WHAT YOU NEED TO DO. Look through the material below and say how many of its lines carry the string "accomplish". Only the number should be given.

PROVIDED INFORMATION.
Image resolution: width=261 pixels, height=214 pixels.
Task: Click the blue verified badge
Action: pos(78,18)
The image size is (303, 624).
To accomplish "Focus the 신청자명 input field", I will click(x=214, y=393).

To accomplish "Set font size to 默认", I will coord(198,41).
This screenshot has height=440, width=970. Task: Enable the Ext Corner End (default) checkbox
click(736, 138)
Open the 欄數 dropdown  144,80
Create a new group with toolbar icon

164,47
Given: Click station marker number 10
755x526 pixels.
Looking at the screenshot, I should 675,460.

==

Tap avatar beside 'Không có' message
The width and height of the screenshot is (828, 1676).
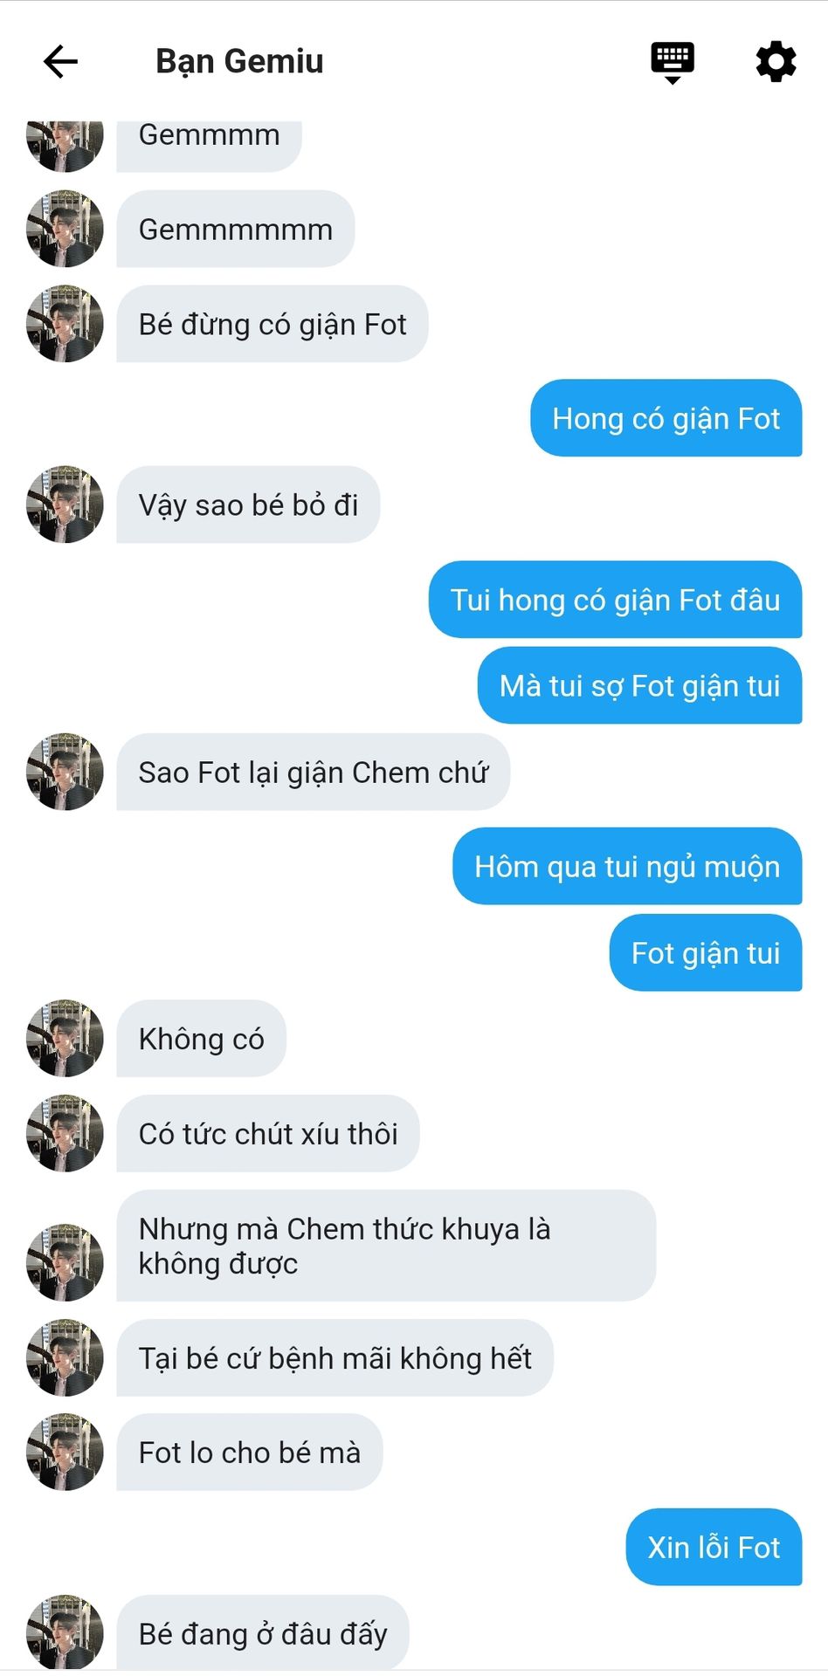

ANSWER TO THIS PROBLEM. 2